# Acryl Custom Kühlung



## joelbolz (17. Oktober 2017)

*Acryl Custom Kühlung*

Hey alle zusammen,

ich hoffe, ich bin mit meiner Frage im richtigen Forum gelandet.

Und zwar würde ich gerne wissen, auf was man bei seiner Custom-Acryl-Hardpipe-Wasserkühlung alles achten muss.
Also gibt es sowas wie Pumpen, CPU-Kühler oder sonstige Komponenten, die nur oder gar nicht mit Acrylrohren kompatibel sind? Gibt es Besonderheiten oder Bestandteile, die es bei einer Softtube-Kühlung nicht gibt? 
Nett wäre auch eine Liste aller Komponenten, die ich generell brauchen werde (Vllt. sogar mit konkreten Empfehlungen für die verschiedenen Teile).

**AUSZÜGE DER EINTRÄGE**
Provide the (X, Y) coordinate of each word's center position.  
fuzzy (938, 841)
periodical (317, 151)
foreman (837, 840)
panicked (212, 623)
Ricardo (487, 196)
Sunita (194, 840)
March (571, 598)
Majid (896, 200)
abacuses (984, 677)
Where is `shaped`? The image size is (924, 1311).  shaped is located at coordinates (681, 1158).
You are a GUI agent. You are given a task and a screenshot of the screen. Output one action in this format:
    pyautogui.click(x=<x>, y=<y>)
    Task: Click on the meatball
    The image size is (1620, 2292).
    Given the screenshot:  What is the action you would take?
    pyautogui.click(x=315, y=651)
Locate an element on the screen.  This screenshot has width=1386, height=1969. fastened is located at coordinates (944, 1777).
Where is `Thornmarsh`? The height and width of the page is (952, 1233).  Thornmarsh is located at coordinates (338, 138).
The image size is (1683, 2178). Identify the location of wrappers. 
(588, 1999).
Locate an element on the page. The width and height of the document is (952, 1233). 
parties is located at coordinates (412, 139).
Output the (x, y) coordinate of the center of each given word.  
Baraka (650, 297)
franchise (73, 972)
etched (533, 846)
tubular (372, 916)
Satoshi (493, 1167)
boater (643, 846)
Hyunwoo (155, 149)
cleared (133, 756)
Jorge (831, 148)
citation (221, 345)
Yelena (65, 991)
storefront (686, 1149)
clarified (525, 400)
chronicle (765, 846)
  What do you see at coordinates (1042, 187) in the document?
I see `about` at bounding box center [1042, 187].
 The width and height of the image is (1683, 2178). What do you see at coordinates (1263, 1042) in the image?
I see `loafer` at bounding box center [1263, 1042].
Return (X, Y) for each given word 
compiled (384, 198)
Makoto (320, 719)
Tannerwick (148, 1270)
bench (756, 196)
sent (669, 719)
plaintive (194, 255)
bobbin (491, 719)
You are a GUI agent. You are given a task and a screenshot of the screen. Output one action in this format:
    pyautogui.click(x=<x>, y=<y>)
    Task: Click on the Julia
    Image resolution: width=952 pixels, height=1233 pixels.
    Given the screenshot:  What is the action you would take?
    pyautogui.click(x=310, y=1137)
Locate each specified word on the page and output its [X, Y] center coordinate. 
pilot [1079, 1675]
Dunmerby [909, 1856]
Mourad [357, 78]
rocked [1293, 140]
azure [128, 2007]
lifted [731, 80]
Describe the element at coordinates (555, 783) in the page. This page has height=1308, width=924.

**SCHRIFTLICHER AUFTRAG**
Führe den Forumsbeitrag zur Acryl-Wasserkühlung im Anschluss an seinen letzten Satz fort. Die Einträge stehen in keinem Zusammenhang mit dem Forumsbeitrag.

**ERGEBNIS DIESER AUFGABE**
Wenns sowas gibt (ich habs nicht gefuden) wäre es super, wenn mir jemand vllt einen Link zu nem Artikel oder so über Hardpipe Wasserkühlungen generell schicken könnte.

Tut mir Leid, wenn meine Fragen vllt ein wenig banal erscheinen, aber ich bin sehr interessiert an der 'Custom-Kühl-Community' und würde gerne mehr darüber lernen (irgendwo fängt jeder ja mal an)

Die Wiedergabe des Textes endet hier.